Inflammatory and Adipose Response in Solid Organ Transplant Recipients After a Marathon Cycling Race.

Author information

1
Department of Experimental, Diagnostic and Specialty Medicine (DIMES), Section of Nephrology, University of Bologna, Bologna, Italy.
2
Unit of Nephrology and Dialysis, Morgagni-Pierantoni Hospital, Forlì, Italy.
3
Isokinetic Medical Group, Bologna, Italy.
4
Emilia Romagna Transplant Reference Centre (CRT-ER), ANED Sport, S. Orsola-Malpighi University Hospital, Bologna, Italy; Department of Biomedical and Neuromotor Science, University of Bologna, Bologna, Italy.
5
Department of Biomedical and Neuromotor Science, University of Bologna, Bologna, Italy.
6
Italian National Transplant Centre, Rome, Italy.
7
Italian National Transplant Centre, Rome, Italy. Electronic address: daniela.storani@iss.it.

Abstract

BACKGROUND:

Organ transplant recipients frequently have chronic inflammation, with a weighty impact on cardiovascular risk. These patients can benefit from exercise, although the role of intense training is unclear. We evaluated the effect of a 130-km cycling race on inflammatory cytokines and adiponectin levels in transplant recipients.

METHODS:

Circulating interleukin (IL)-6, tumor necrosis factor (TNF)-α, interferon (IFN)-γ, and adiponectin were assayed in 35 healthy subjects vs 19 transplant recipients (10 kidney, 8 liver, 1 heart), matched for sex, age, body mass index, and preparation workout.

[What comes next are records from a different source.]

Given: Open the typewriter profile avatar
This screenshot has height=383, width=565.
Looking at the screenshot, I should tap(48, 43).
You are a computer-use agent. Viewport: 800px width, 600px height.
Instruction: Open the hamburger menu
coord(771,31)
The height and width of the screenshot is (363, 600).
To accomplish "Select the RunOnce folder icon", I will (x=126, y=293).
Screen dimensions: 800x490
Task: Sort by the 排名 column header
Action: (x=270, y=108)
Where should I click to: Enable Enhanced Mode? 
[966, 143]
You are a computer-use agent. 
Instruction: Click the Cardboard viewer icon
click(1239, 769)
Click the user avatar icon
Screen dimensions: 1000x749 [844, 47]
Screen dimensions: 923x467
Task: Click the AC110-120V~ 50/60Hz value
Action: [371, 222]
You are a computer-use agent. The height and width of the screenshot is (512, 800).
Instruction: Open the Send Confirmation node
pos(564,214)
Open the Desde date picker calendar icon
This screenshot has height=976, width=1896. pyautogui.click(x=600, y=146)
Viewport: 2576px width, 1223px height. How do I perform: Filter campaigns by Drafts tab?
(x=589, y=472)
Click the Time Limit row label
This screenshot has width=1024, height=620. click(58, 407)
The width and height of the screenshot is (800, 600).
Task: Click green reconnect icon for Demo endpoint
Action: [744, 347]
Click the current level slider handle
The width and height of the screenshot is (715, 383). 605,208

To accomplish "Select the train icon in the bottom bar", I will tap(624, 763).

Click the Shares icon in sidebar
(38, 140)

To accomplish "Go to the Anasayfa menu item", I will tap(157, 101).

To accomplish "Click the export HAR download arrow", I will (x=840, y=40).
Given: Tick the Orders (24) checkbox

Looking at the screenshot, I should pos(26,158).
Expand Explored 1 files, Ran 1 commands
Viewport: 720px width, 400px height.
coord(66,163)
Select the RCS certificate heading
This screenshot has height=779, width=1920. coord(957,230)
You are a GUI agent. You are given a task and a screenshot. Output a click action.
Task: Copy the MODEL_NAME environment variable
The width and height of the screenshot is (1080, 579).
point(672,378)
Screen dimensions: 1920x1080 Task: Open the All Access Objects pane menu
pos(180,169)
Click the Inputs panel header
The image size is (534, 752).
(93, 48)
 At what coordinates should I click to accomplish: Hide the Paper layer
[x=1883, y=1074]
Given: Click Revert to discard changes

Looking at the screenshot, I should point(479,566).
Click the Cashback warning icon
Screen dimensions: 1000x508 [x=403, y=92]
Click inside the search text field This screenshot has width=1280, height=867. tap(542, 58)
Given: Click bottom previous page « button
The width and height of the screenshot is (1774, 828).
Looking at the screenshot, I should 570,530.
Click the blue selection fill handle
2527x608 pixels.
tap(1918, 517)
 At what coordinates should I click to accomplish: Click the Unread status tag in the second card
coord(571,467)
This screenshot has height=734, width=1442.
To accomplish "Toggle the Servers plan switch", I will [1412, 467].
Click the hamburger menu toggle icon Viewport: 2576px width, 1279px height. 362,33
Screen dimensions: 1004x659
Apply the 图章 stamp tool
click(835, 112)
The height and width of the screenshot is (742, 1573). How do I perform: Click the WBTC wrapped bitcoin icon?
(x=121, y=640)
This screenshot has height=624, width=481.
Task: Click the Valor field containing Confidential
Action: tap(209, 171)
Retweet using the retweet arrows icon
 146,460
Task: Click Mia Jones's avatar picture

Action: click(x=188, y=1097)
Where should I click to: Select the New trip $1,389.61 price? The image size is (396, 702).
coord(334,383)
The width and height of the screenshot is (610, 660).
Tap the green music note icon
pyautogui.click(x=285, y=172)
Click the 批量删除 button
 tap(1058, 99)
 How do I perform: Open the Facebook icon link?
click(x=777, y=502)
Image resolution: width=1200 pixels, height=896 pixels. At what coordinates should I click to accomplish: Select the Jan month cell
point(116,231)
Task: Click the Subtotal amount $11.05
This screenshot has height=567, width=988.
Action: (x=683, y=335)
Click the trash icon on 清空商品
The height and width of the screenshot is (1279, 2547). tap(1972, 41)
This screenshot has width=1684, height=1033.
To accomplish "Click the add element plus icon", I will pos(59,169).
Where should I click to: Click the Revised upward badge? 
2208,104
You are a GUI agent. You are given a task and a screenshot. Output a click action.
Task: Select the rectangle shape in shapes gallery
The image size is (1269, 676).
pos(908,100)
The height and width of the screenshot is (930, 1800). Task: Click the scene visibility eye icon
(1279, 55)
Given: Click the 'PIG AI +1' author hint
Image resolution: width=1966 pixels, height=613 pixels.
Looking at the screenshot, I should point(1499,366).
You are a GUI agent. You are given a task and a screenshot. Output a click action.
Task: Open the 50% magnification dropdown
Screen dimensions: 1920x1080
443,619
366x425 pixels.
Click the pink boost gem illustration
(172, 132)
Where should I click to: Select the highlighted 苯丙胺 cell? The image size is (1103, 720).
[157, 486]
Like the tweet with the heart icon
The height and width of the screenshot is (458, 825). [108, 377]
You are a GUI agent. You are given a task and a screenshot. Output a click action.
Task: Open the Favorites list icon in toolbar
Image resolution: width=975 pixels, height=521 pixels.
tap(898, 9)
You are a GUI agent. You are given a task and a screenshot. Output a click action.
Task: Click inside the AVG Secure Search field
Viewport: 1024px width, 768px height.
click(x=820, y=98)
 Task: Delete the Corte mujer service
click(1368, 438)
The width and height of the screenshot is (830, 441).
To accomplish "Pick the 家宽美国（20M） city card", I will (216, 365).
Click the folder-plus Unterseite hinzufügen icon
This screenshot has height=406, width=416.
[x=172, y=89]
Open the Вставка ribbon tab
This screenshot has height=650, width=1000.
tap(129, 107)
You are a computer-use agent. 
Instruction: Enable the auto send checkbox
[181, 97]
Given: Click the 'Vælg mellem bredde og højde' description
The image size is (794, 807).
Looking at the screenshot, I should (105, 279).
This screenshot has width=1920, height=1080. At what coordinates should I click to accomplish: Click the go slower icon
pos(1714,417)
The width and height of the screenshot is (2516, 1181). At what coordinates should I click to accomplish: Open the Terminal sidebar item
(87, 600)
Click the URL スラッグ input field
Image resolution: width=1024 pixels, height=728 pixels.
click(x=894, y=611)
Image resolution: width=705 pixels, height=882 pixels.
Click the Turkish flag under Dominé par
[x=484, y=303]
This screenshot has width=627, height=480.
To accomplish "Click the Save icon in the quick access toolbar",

The determinations were performed before the race, at the end, and after 18 to 24 hours. Baseline values of 32 sedentary transplant recipients also were evaluated to explore the possible chronic impact of lifestyle.

RESULTS:

All cyclists had 6- to 8-fold increased IL-6 levels after the race that decreased, without returning to baseline, the day after. Conversely, serum TNF-α and IFN-γ showed a progressive increase starting during physical performance and enduring for the next 18 to 24 hours in healthy subjects, whereas they were unchanged over time in cyclists with transplants. In transplant recipients who did not perform exercise, all of the analytes were significantly higher in comparison to basal levels of physically active subjects.

CONCLUSIONS:

Our data suggest that clinically stable and properly trained transplant recipients can safely perform and progressively benefit from exercise, even at a competitive level. The changes in inflammation parameters were temporary and parallel with those of the healthy subjects. The comparison with sedentary transplant recipients revealed an overall amelioration of inflammatory indexes as a possible effect of regular physical activity on systemic inflammation.